## DIRECTIVE:
Rewrite the entries from the line containing "Viewport: 1568px width, 714px height." through the end of the entries, changing "screenshot" to "screen image" and keeping everything else the same. Leave the pictures out of your answer.

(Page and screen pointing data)
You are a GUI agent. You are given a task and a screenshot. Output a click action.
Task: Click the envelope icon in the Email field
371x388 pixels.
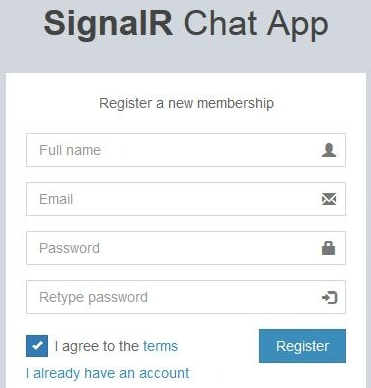click(x=329, y=199)
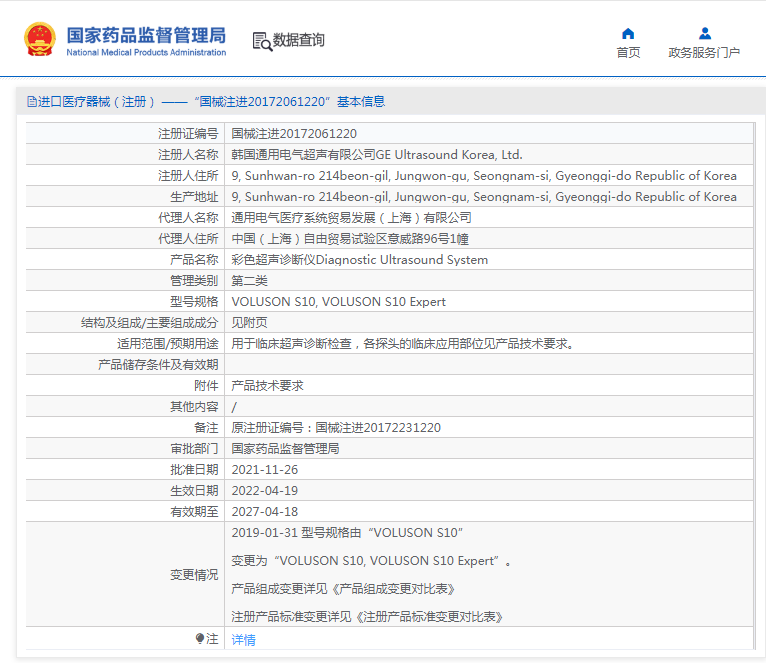Click the 数据查询 header text
This screenshot has height=663, width=766.
click(x=299, y=41)
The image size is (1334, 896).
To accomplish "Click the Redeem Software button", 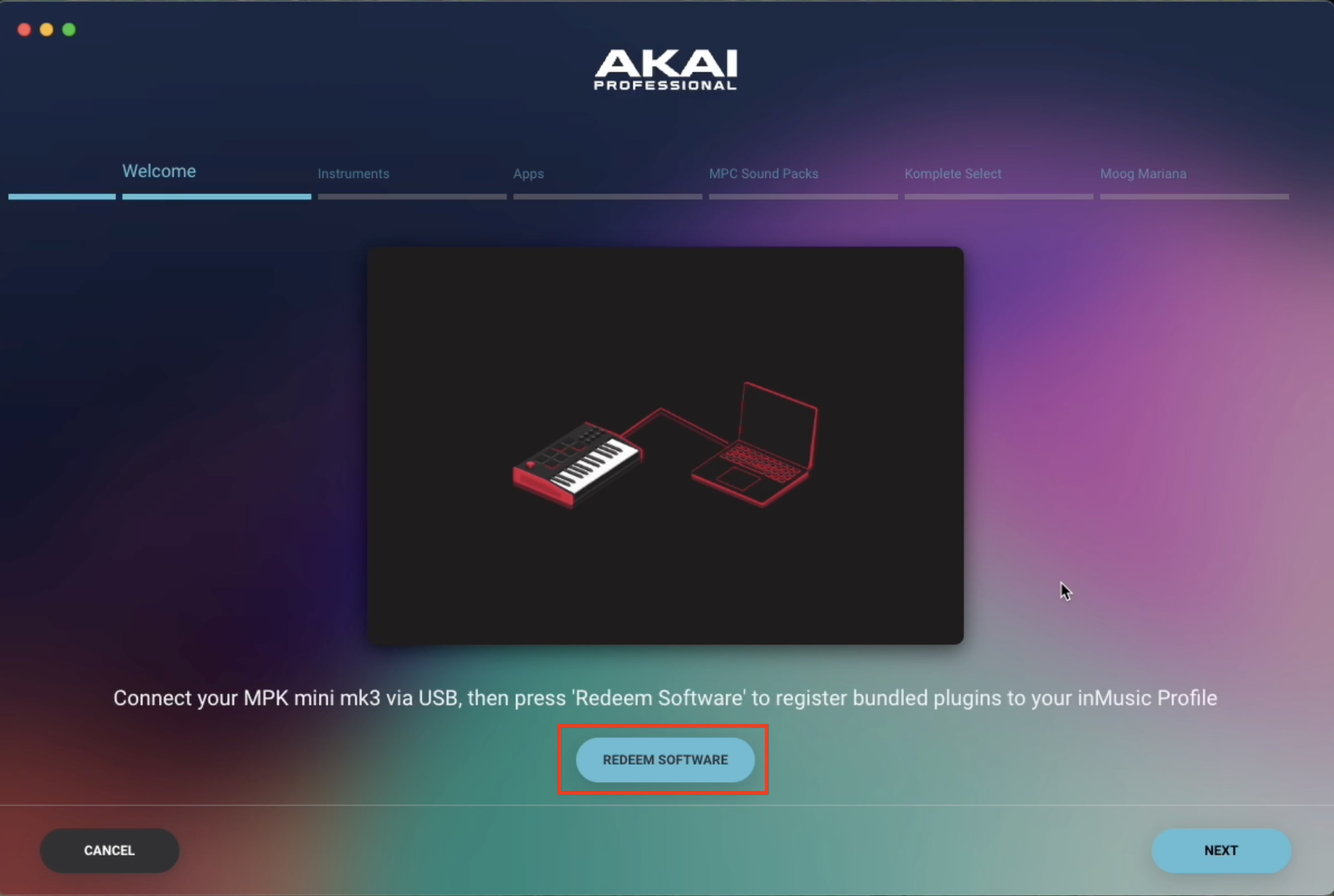I will [x=665, y=760].
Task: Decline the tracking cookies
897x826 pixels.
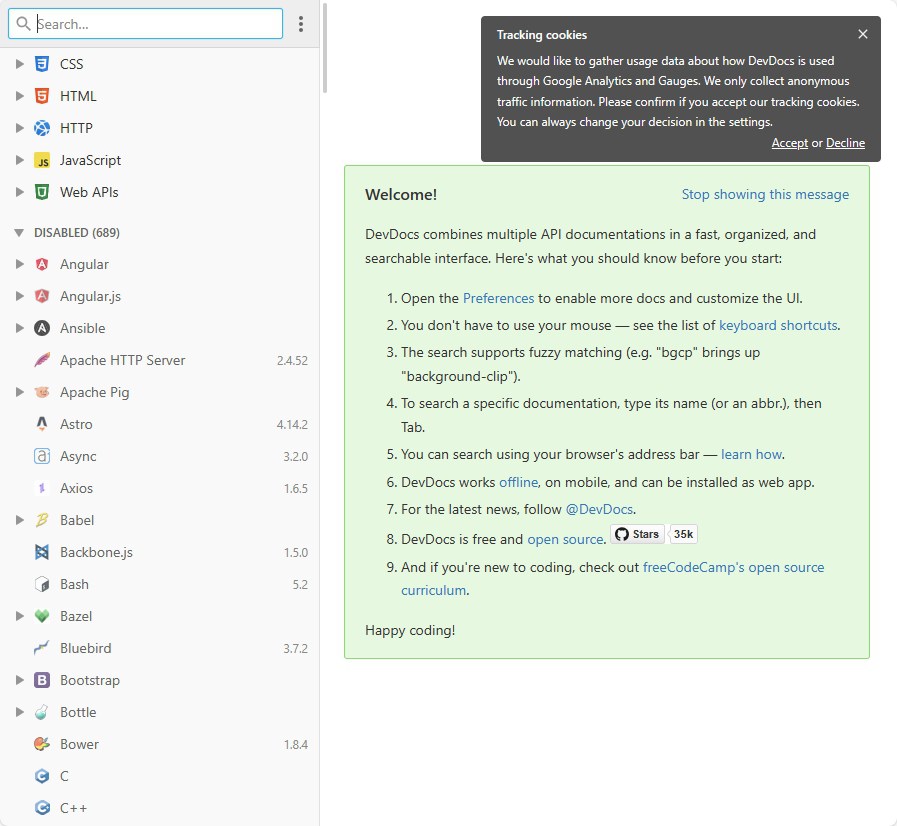Action: click(x=845, y=143)
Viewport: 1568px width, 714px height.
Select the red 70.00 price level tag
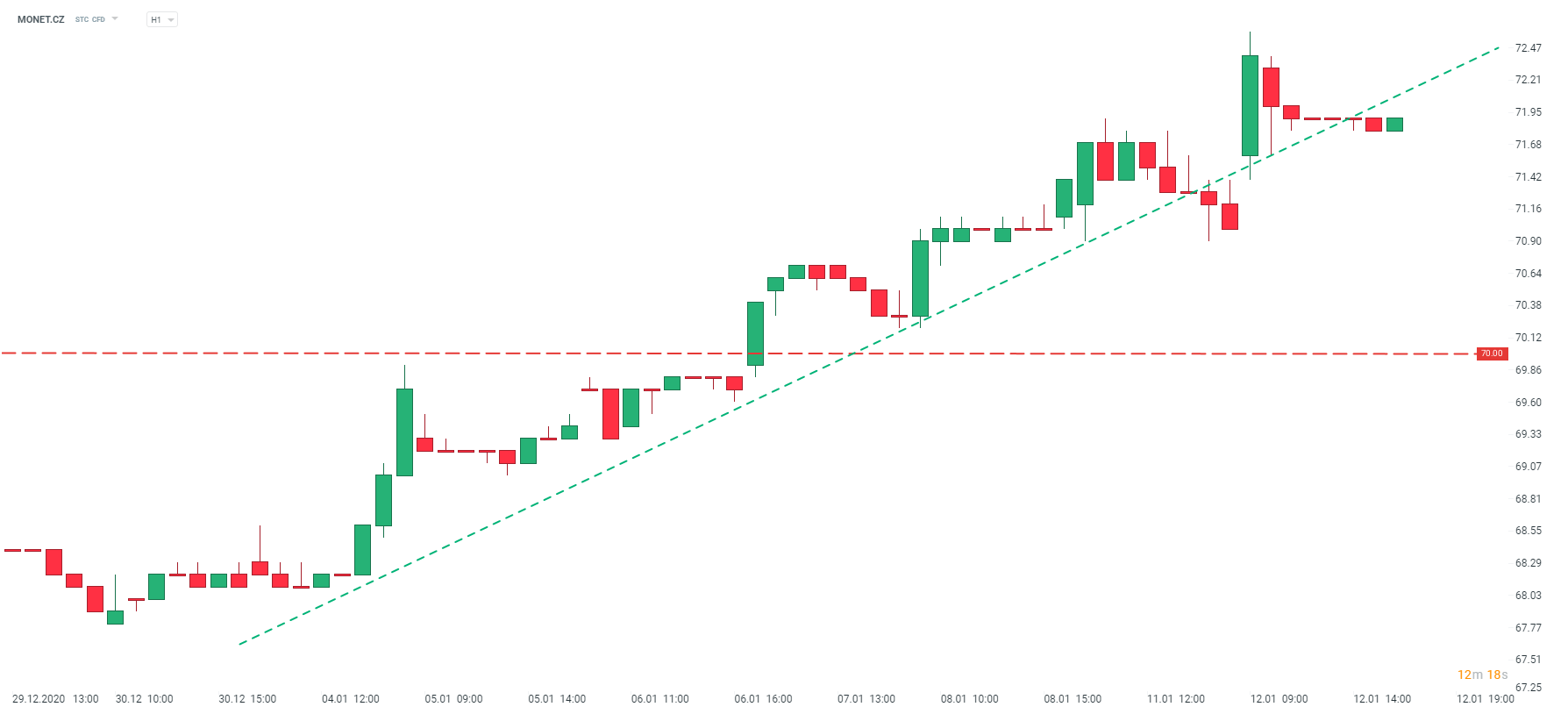point(1492,353)
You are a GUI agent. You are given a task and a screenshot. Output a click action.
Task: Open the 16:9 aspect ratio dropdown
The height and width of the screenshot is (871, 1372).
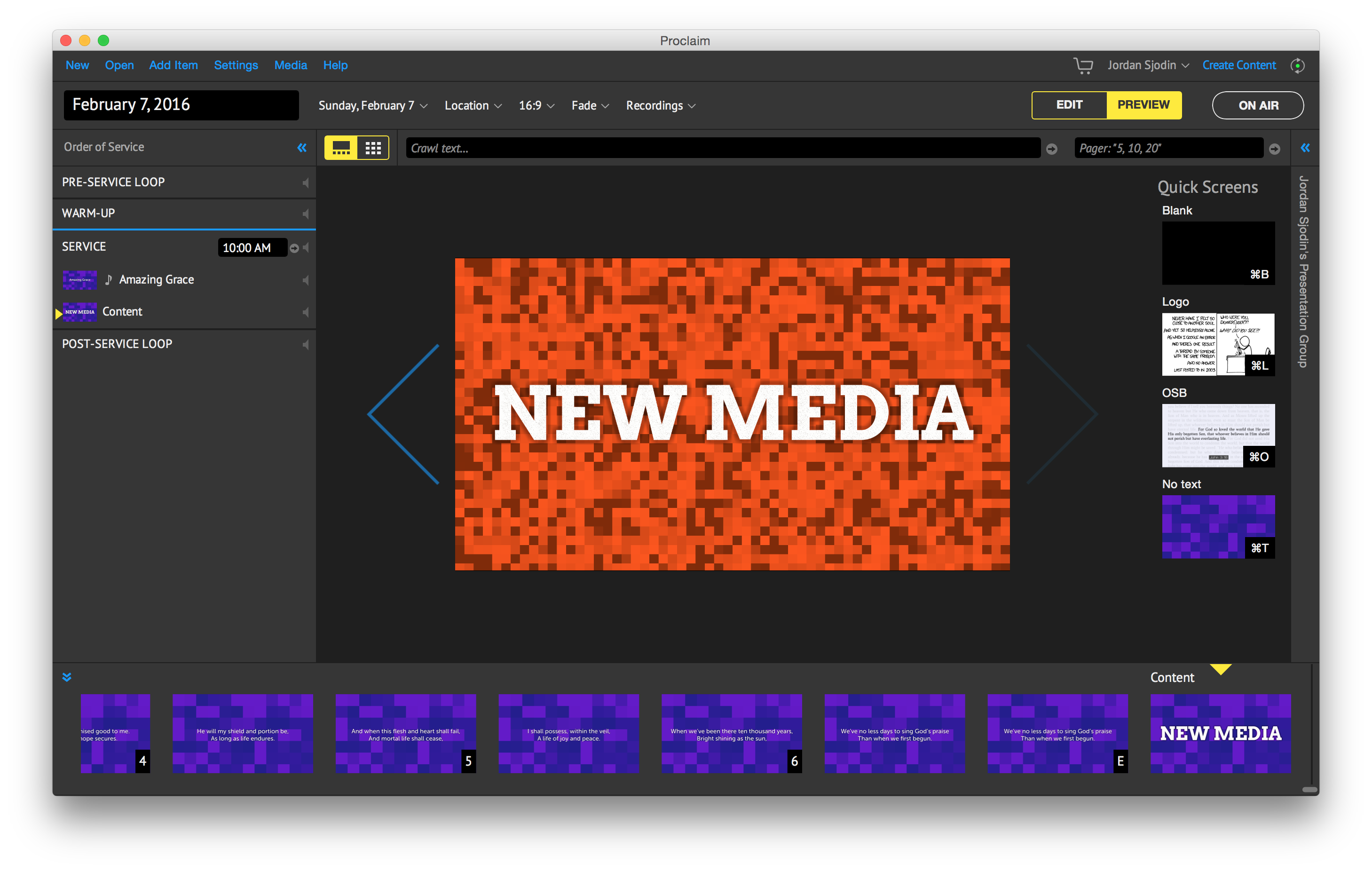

## TASK ANSWER:
Viewport: 1568px width, 714px height.
Select the red 70.00 price level tag
point(1492,353)
You are a GUI agent. You are given a task and a screen image. Output a click action.
Task: Open the 16:9 aspect ratio dropdown
The height and width of the screen image is (871, 1372).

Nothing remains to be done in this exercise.